═════ Provided information

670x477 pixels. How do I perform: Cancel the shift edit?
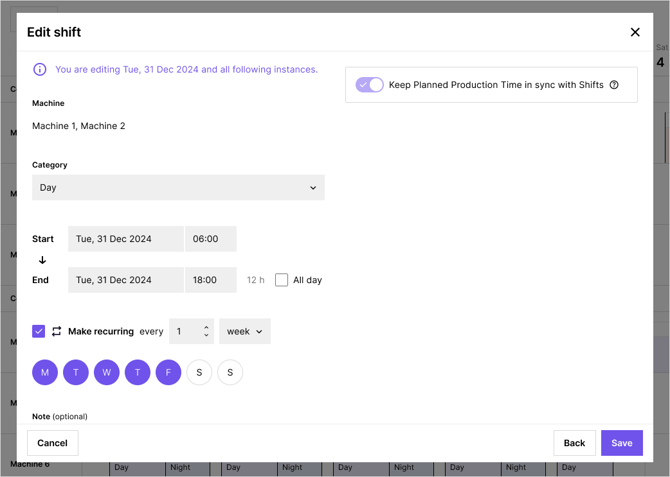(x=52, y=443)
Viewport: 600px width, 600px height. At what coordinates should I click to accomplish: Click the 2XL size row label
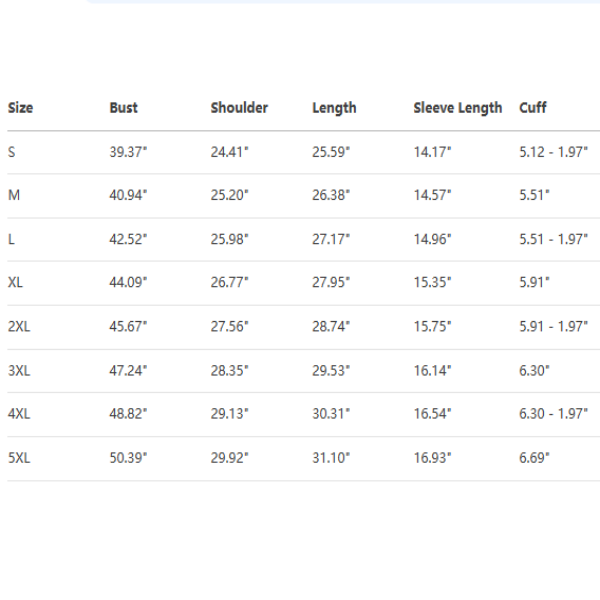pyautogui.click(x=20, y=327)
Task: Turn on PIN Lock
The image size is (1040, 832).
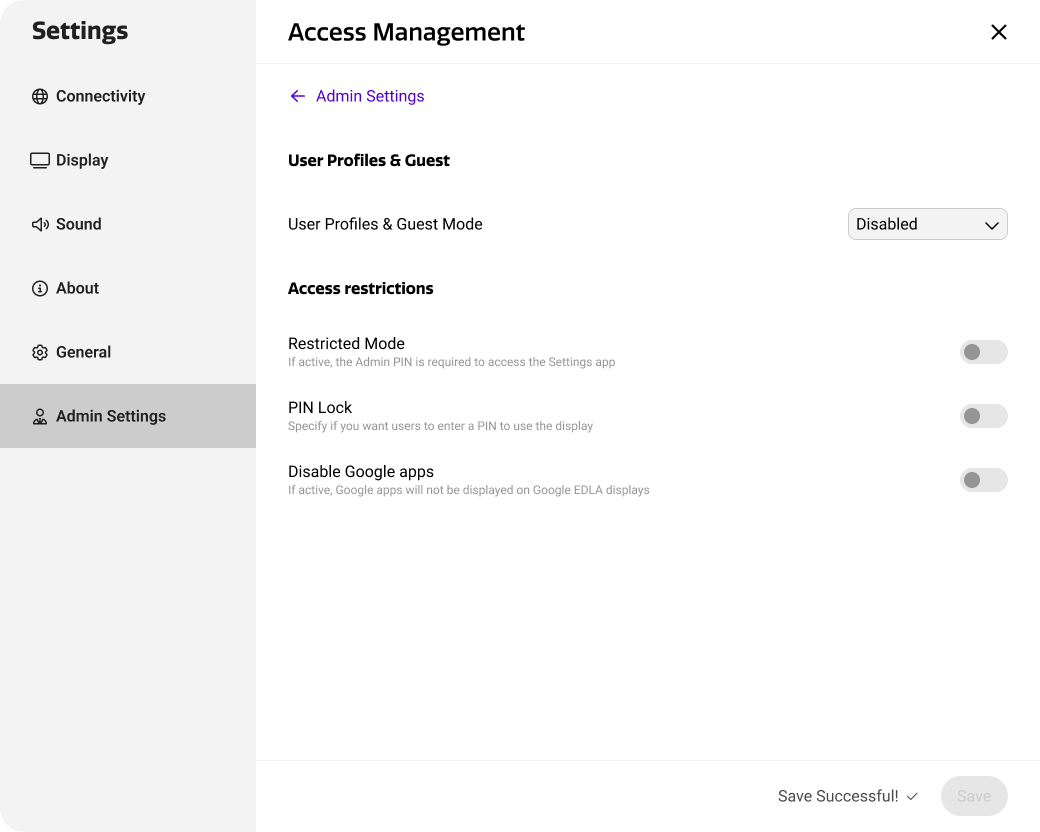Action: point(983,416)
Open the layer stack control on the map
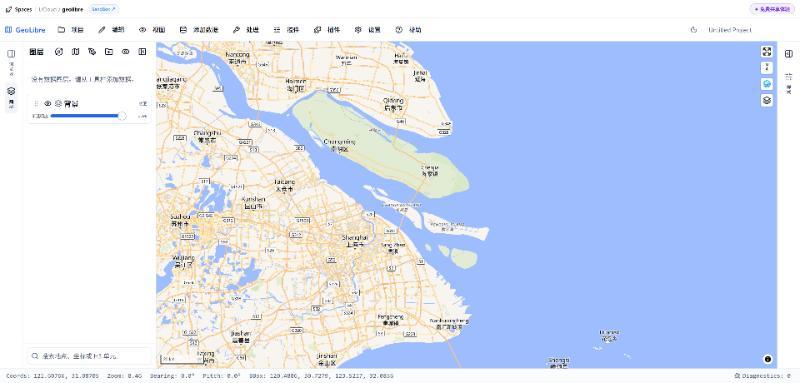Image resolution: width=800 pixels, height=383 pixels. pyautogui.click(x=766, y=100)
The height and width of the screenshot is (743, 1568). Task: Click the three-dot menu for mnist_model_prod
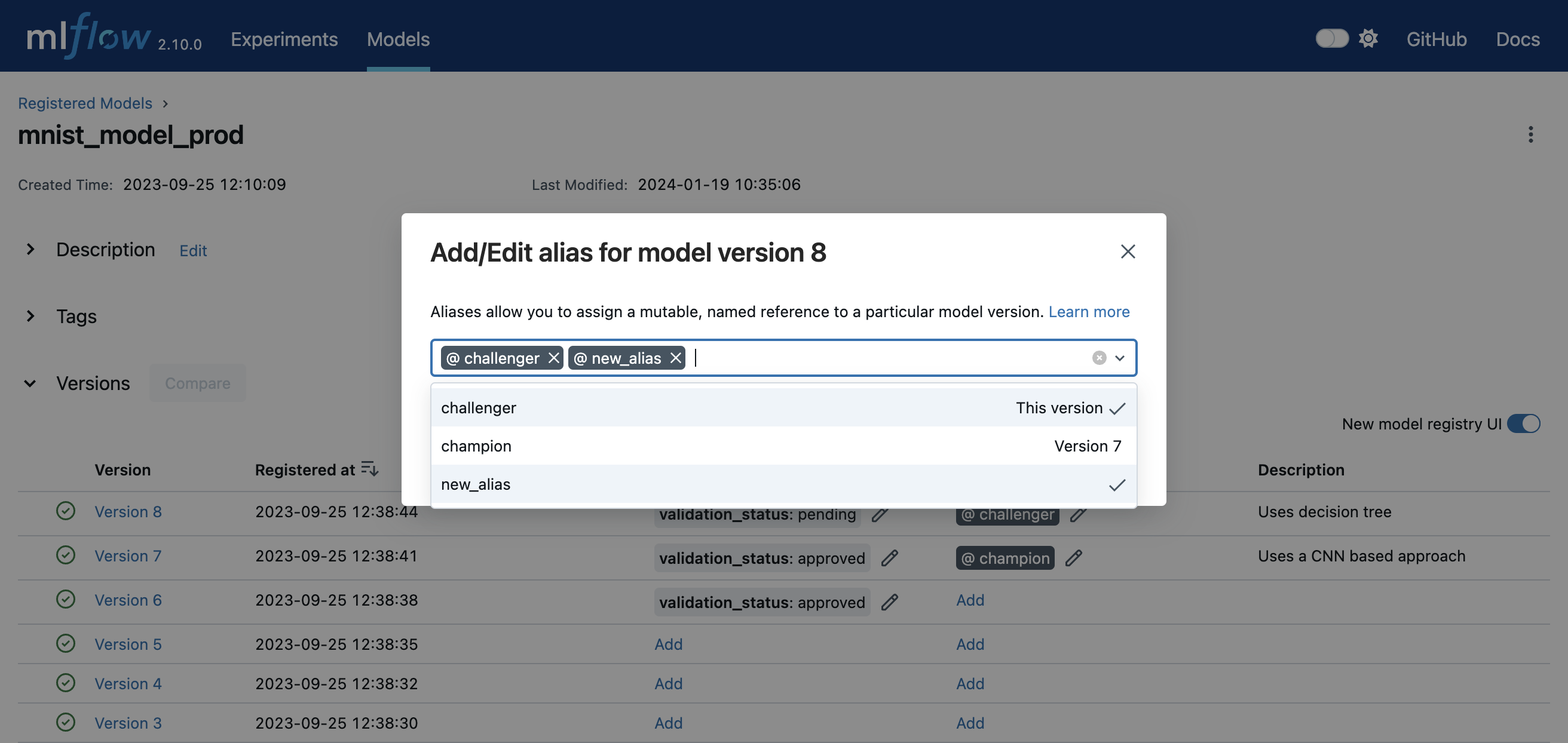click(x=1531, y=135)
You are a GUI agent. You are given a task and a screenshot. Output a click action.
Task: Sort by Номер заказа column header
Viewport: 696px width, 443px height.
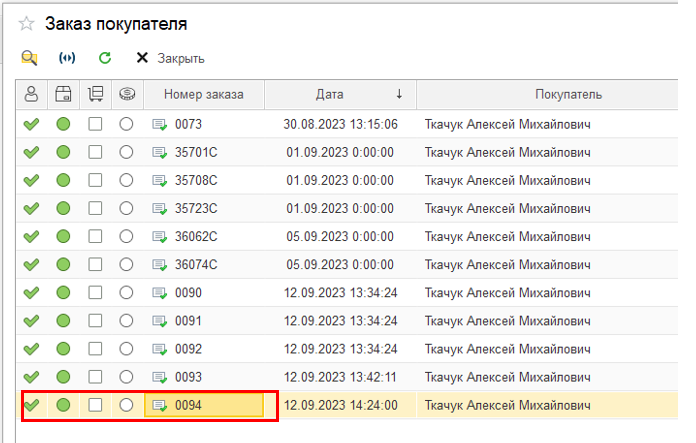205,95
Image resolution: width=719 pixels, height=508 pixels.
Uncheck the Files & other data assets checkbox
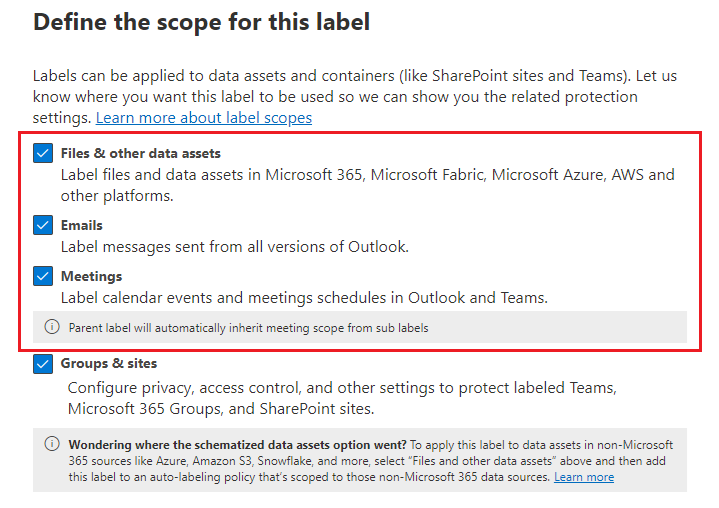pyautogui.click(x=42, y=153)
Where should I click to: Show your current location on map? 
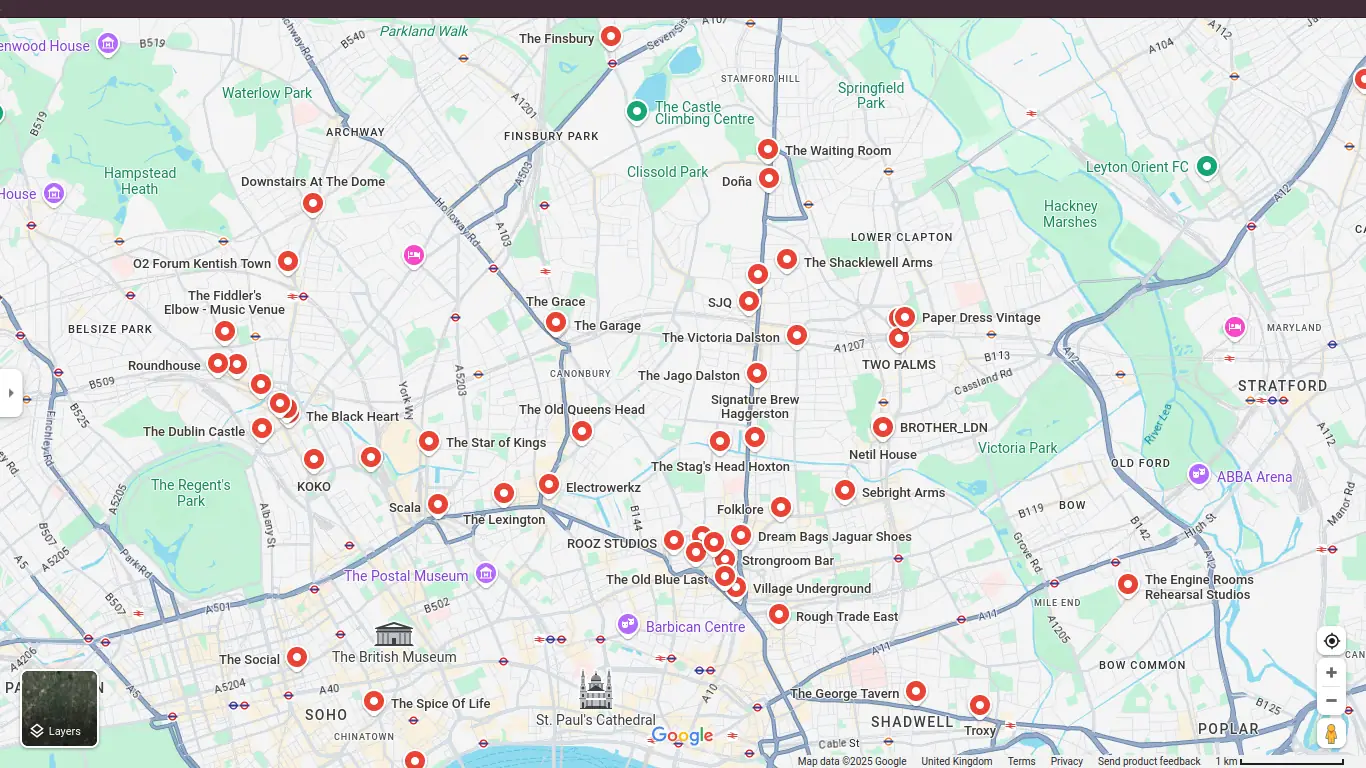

══════════

Work to complete:
Your answer must be an exact repeat of the records above, with no pictures in it.

Exercise answer:
670x477 pixels. How do I perform: Cancel the shift edit?
(x=52, y=443)
Viewport: 600px width, 600px height. At what coordinates should I click to accomplish: Click the 2XL size row label
pyautogui.click(x=20, y=327)
Task: Turn on PIN Lock
The image size is (1040, 832).
Action: point(983,416)
Open the layer stack control on the map
Image resolution: width=800 pixels, height=383 pixels. pyautogui.click(x=766, y=100)
The height and width of the screenshot is (743, 1568). Task: Click the three-dot menu for mnist_model_prod
click(x=1531, y=135)
You are a GUI agent. You are given a task and a screenshot. Output a click action.
Task: Sort by Номер заказа column header
Viewport: 696px width, 443px height.
205,95
Image resolution: width=719 pixels, height=508 pixels.
Uncheck the Files & other data assets checkbox
pyautogui.click(x=42, y=153)
Where should I click to: Show your current location on map? 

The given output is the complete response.